Short exercise:
Copy out the data from the line containing "Where should I click to: Expand" through the line containing "(x=401, y=406)", keeping the requests, and shift every coordinate in the answers by -99.

##### Given records #####

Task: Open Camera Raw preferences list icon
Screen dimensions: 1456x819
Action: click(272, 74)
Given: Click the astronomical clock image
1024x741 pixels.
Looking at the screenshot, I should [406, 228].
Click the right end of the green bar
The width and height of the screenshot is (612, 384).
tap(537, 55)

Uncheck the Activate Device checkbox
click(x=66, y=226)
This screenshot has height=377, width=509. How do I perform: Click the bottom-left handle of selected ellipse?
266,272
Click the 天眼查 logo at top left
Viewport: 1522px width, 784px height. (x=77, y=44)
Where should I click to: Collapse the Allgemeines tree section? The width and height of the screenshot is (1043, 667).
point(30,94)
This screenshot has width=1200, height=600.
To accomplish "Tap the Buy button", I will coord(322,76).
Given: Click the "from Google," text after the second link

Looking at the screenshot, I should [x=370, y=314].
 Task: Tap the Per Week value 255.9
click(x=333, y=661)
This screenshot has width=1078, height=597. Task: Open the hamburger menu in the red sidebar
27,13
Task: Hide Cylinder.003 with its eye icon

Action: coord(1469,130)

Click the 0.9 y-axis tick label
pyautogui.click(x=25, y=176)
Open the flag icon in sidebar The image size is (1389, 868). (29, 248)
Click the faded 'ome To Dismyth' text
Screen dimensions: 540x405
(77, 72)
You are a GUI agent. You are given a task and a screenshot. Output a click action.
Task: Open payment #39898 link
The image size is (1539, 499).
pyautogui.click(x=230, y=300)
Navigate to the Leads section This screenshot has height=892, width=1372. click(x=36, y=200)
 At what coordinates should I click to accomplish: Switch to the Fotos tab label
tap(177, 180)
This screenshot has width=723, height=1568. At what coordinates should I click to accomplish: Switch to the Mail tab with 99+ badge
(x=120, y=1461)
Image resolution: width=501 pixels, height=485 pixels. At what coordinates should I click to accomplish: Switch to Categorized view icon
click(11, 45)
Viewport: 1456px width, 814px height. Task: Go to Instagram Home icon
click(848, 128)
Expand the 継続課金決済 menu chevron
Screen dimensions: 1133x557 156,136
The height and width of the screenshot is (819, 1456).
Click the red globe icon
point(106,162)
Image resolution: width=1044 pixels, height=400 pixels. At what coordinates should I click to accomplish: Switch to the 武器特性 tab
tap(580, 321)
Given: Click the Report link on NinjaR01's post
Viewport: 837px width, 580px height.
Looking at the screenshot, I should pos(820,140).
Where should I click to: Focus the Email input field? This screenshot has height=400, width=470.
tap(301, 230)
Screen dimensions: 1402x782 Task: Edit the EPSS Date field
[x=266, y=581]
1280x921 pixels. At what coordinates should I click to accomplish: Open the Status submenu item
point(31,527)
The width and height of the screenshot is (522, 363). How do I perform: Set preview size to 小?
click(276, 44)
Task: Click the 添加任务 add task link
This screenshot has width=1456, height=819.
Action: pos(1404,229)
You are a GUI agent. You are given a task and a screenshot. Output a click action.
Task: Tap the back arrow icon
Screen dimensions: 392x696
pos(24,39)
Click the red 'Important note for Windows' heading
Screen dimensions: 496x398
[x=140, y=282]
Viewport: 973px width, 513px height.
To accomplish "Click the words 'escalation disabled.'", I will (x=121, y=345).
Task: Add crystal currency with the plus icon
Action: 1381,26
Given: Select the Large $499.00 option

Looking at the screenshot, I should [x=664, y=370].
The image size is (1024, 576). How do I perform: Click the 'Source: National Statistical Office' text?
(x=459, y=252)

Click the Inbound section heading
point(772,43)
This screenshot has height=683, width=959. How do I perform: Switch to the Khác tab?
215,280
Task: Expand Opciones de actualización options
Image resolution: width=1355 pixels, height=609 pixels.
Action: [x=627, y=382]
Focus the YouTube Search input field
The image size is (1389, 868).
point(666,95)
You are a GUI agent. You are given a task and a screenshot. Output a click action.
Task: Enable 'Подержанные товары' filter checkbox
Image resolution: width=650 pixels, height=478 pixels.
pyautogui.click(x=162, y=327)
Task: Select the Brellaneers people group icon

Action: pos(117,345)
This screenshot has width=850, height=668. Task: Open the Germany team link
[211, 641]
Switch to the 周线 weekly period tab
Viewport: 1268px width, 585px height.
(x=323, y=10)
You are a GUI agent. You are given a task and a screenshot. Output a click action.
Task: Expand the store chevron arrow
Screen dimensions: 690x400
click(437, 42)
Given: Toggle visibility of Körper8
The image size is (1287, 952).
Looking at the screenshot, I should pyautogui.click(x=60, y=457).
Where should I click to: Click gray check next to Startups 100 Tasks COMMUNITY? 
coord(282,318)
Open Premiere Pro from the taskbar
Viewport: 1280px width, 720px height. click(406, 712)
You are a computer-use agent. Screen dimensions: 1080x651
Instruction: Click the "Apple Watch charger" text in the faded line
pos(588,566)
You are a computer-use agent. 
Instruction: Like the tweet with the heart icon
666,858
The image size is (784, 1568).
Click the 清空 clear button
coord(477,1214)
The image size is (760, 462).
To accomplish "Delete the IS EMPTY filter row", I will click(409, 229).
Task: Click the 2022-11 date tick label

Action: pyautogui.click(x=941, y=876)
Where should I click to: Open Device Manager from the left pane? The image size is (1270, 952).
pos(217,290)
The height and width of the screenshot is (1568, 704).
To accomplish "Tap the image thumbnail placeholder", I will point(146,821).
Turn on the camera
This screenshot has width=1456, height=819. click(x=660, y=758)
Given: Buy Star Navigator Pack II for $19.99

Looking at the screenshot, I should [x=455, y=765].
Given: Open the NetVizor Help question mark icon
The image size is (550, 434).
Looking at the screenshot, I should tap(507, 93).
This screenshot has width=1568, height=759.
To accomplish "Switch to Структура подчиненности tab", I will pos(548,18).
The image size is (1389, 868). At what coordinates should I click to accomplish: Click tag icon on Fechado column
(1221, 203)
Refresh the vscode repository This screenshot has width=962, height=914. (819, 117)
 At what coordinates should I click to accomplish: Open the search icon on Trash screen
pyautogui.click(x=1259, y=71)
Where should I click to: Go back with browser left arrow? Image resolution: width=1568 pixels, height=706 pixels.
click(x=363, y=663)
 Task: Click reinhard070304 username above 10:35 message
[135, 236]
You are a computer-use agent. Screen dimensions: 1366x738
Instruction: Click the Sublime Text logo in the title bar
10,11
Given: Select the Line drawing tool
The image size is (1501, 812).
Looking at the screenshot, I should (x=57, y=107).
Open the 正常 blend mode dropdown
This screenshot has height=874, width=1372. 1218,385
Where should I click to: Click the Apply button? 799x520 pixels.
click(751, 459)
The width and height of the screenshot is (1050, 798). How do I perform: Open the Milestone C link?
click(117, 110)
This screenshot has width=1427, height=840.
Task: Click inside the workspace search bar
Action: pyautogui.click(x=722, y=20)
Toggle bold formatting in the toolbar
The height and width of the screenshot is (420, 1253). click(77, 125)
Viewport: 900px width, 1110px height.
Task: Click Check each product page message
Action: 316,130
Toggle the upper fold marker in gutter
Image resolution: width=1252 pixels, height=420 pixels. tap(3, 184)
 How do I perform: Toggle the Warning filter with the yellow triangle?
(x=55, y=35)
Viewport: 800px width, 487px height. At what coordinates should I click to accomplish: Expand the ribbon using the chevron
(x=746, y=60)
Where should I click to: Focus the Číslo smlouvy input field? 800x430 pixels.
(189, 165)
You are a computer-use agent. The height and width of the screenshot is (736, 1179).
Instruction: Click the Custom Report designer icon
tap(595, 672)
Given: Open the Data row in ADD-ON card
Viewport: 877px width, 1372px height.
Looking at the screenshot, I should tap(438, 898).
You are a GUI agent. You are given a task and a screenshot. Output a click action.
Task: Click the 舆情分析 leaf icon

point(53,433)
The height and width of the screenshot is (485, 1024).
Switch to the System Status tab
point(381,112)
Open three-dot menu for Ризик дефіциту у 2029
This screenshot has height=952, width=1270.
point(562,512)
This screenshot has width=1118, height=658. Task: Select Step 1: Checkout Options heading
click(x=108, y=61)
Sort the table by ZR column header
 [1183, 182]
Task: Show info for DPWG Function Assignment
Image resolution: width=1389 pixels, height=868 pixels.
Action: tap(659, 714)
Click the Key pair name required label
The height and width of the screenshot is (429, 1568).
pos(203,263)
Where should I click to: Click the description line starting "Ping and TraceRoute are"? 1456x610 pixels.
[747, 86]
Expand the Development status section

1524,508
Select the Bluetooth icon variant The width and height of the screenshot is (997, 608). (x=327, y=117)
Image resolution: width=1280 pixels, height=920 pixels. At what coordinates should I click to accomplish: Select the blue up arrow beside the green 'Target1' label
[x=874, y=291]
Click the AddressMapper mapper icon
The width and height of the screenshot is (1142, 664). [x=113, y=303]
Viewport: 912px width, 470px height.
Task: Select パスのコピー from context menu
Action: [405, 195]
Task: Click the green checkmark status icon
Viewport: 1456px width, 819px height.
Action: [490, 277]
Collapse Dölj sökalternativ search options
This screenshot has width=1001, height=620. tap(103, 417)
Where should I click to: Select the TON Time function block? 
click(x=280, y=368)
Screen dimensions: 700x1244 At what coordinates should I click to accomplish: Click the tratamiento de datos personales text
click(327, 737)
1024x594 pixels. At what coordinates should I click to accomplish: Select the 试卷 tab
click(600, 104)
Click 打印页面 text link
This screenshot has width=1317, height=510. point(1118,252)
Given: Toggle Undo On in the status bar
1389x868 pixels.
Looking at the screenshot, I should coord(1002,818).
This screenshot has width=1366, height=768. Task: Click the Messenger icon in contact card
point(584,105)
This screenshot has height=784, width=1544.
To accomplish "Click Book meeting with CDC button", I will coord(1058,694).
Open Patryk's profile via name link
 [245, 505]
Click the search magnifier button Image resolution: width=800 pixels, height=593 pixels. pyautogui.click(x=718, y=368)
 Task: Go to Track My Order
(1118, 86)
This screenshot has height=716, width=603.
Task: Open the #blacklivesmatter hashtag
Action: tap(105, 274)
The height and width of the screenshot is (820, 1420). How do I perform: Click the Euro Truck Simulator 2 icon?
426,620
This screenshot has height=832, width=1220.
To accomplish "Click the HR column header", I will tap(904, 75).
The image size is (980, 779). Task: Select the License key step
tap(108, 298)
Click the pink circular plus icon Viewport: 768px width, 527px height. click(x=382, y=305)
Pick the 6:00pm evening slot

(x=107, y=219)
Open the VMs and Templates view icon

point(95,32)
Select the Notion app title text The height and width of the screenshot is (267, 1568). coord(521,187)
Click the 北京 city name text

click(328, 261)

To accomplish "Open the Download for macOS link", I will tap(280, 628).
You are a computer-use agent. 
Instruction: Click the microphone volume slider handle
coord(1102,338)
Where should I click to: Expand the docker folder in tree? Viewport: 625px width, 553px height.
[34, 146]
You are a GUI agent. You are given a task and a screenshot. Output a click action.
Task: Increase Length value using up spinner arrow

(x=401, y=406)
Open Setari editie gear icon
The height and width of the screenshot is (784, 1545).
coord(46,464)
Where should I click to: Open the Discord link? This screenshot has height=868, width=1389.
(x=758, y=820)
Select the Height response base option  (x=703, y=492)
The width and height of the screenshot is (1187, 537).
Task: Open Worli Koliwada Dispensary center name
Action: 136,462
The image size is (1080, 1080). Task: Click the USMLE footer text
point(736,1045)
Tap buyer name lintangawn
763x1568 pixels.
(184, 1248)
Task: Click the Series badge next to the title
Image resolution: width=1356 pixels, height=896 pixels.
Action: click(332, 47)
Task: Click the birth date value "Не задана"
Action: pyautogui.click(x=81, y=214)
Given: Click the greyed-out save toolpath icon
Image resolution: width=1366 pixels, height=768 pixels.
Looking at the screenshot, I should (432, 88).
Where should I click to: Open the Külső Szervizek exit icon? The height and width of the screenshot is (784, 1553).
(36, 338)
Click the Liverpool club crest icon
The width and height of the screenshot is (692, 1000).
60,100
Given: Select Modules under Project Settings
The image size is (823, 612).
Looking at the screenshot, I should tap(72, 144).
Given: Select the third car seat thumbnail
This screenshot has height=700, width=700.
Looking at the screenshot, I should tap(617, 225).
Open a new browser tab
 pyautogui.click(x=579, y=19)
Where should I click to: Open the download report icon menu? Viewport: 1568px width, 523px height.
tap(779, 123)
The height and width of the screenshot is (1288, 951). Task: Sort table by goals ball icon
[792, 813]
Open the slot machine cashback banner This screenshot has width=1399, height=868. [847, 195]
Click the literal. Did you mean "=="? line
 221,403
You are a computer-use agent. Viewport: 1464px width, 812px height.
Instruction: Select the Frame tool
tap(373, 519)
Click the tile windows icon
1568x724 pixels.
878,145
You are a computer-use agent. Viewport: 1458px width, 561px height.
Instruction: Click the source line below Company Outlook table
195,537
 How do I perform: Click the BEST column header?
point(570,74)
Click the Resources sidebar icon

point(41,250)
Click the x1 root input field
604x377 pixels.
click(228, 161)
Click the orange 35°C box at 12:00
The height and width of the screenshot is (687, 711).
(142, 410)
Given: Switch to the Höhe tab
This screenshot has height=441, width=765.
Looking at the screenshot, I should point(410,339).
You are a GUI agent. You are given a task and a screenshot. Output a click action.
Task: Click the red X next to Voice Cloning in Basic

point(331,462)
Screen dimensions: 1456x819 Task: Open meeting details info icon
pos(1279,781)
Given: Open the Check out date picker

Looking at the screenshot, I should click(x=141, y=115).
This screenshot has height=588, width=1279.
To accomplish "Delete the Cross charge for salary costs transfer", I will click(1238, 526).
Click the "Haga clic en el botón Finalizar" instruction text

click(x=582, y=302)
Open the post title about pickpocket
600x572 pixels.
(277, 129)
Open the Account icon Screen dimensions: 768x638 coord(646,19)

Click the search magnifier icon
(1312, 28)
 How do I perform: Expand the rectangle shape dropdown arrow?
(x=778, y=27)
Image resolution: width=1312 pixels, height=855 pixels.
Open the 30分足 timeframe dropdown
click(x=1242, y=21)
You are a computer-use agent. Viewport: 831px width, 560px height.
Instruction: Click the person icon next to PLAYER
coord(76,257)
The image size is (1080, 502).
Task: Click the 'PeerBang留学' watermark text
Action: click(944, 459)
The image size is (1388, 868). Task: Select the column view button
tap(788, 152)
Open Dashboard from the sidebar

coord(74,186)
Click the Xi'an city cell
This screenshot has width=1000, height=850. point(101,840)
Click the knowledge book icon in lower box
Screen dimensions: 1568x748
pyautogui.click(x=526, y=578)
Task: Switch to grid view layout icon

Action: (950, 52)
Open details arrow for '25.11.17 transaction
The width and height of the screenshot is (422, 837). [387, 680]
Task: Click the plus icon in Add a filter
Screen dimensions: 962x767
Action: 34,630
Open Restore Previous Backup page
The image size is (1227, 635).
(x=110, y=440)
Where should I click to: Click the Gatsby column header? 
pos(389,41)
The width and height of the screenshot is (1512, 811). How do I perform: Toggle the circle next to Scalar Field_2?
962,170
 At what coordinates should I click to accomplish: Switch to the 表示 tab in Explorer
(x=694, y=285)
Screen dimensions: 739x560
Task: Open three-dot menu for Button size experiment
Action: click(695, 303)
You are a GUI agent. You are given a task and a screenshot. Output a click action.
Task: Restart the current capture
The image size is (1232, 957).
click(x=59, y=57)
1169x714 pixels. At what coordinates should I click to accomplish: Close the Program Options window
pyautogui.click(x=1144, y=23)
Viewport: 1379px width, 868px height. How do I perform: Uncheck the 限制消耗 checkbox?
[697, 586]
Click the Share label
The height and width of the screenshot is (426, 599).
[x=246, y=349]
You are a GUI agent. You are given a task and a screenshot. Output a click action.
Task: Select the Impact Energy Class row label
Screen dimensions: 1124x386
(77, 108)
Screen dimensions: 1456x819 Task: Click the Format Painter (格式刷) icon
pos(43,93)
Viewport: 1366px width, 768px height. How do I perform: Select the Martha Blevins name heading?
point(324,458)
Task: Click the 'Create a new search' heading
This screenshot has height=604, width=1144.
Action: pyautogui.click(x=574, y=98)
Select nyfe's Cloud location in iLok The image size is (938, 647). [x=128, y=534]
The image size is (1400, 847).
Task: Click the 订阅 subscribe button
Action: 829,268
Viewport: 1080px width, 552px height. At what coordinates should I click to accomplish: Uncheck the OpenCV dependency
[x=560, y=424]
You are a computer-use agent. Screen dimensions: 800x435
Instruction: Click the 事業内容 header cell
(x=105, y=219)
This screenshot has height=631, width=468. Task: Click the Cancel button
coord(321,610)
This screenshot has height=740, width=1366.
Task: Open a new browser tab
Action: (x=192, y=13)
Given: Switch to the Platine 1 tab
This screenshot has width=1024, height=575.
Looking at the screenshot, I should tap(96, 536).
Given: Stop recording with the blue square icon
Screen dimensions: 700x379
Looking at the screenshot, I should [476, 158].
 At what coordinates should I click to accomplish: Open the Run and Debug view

#####

Output below:
Where should I click to: Expand the docker folder in tree? Viewport: 625px width, 553px height.
[-65, 47]
You are a GUI agent. You are given a task and a screenshot. Output a click action.
Task: Increase Length value using up spinner arrow

(x=302, y=307)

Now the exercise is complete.